Imagine ‘the little people’

If you’ve got no purpose or worth, if you’re a selfish bastard and if you suffer from too much hubris it’s likely you’ll have deadened your imagination a long time ago. You dare not imagine what horrors the future holds in store. Whether we are optimistic or pessimistic, imagining what the future holds is a favourite game most of us play. By projecting the picture in our head we get to know where we should stand on things in relation to that picture. And this is where idealists sort out their aims.
Non-idealists just can’t imagine that far ahead, not in positive terms, so to them a ‘vegan world’ might simply be wishful thinking. Imagination is considered by them a scourge. To many of us though it’s a boon. To imagine puts a more interesting spin on things. To NOT imagine makes the most interesting things seem fearful.
To take this out to what some might think is the extreme, we may like to imagine the ‘little people’, the invisible guides or guardians of our soul who live on our shoulders. They whisper in our ears and suggest great possibilities or they tell us things we’d rather not hear about. Some people are quite at home with them, others have never even allowed ‘such absurdity’ to enter their heads.

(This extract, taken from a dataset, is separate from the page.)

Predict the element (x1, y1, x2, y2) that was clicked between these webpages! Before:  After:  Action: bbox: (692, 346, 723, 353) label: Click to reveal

For those who can ‘imagine’ it would be these ‘little people’ (or I might like to call them ‘devas’) who do a lot of the difficult work for us - they suggest we take notice of things we could easily have missed, they alert the conscience when we’re in danger of doing something we don’t need to do. You might imagine ‘the little people’ as coming from another world or as an invisible ‘organ’ which relies on conscience to find it and use it. Or it’s just a dimension to life which we can only know instinctively. But whether we acknowledge such things or not the whole matter of ‘the unknown’ interests most of us. We are attracted to the unknown. Anything from an unknown world gives us a chance, however slim, of escaping ‘the pit’. And there’s nothing we like better than peering into the unknowable future - we call it ‘having aims’, we call it projecting goals, we’d like to know that it’s for and on behalf of our childrens’ generation and their welfare, with the view to allowing them a true chance to escape ‘the pit’.